High Fidelity, Low Quality
In Watchmen, what works on the page doesn't always work on the screen
Relax, fanboys: Watchmen may be the most faithful print-to-screen adaptation ever produced by Hollywood. Director Zack Snyder slavishly replicated the grimy, Cold War New York of Alan Moore's original graphic novel, and screenwriters Alex Tse and David Hayter faithfully reproduce the book's looping, flashback-laden structure and many, perhaps even the majority, of its scenes. All of the major characters are there, and, despite a substantial change in the eventual villain's master plan, so are all the major thematic notes. Snyder even preserves many of the book's witty background details—the signs and visual motifs that the book's artist, Dave Gibbons, used to comment on the action.
So why does the film come off so stilted and lifeless? The problem is that what works on the page doesn't always work on the screen. Snyder's literalist take is more reenactment than adaptation; rather than make a movie, he filmed a comic book. The details of the story and its characters remain almost exactly the same: In an alternate-history Cold War-era U.S., where costumed crime-fighters began banding together after World War II, Richard Nixon is still president, and a luminous blue super-being named Dr. Manhattan helped win in Vietnam, a former costumed adventurer, The Comedian, is murdered. Rorschach, a deranged reactionary vigilante, begins to investigate, dragging Dr. Manhattan and a cadre of other retired superheroes into the mix. There's more, lots more. Nearly three hours of it in fact, as Snyder and his writers sprint through the novel in half the time it takes to read, seemingly desperate to include as many of its crucial moments as possible.
Frame by frame, you can almost see the comic-book panels playing out. That's good for a deja vu-like shock of recognition as the movie replicates scene after scene, line after line. But it doesn't make for a terribly satisfying or creative cinematic experience. The result is a stillborn replica that highlights and exaggerates the weaknesses of the original, simplifying its story and smoothing over its complexities, but adds nothing.
Well, almost nothing. Snyder's Watchmen is more graphic and sexually explicit than its counterpart, often to its detriment. One famous scene from the original features Rorschach hunting down a child murderer. He handcuffs the man in place, lights the home on fire, and leaves him with a hacksaw, telling him not to try to cut through the cuffs. In the movie, Rorschach simply smashes the killer's head in with a meat cleaver. It's not a major departure, but like so much in the movie, it's dumber, blunter, more concerned with visceral shock than the nuances of its characters.
The violence is more extreme, but there's one thing the filmmakers couldn't bear to show: cigarette smoking. In the comic, the young superheroine Silk Spectre continually tries to quit—and continually fails. It's a minor detail, but it nicely compliments her character. Warner Brothers, however, decided that in their adaptation, good guys wouldn't be allowed to light up.
Perhaps that's not surprising given the uneven character work on display. Malin Ackerman's Silk Spectre plants unconvincing expressions on her face like she's auditioning for a supporting role in a Disney Channel sitcom. As played by Patrick Wilson, her flame, Dan Dreiberg, a flabby Batman-esque dweeb who calls himself Nite Owl, seems to have been handed a copy of Moore's comic and told to cycle through the half dozen expressions on its pages. Dr.
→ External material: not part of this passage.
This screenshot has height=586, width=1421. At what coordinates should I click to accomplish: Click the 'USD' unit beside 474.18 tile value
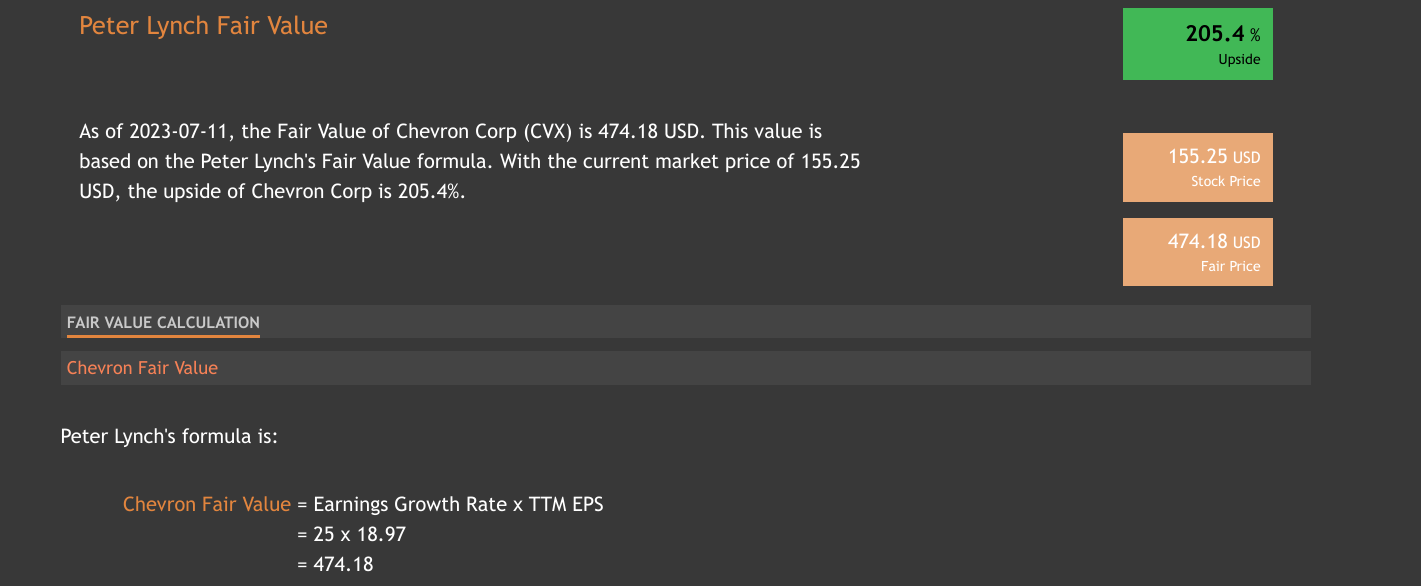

Manhattan (a laconic Billy Crudup), the bald, blue superman with the body builder's physique is more of a CGI circus strongman than a person. Jeffrey Dean Morgan's Comedian channels Robert Downey Jr., but isn't so much a character as a narrative device. As genius-supercapitalist Adrian Veidt, Matthew Goode has little to do except deliver an occasional monologue. Only Jackie Earle Haley as Rorschach really connects—though since he is hidden behind a mask, most of his performance consists of a guttural vocal delivery like you'd expect to hear from a death metal singer.
With its array of carefully crafted oddballs and its thicket of interconnected plotlines, Alan Moore's 1986 graphic novel reads like a Dickensian take on superheroes—sprawling yet tightly plotted, epic yet personal, packed with the details and digressions. Like the best of Dickens, Watchmen is a great work of serial fiction. But Snyder's adaptation plays like a lesser form of serial—a soap opera. Episodic, disconnected, jerking awkwardly between subplots that have been rushed or slightly truncated to fit the film, it's a blood-soaked, big-budget, single-sitting super-soap. Snyder has a great eye, and no sense of dramatic rhythm. He is a guy who never misses a note but can't keep time. But rhythm isn't the point here, it's fidelity. In that sense, the film version of Watchmen is unsurpassed. It's faithful, alright, but fidelis ad urnum—faithful unto death.
Peter Suderman blogs at theamericanscene.com.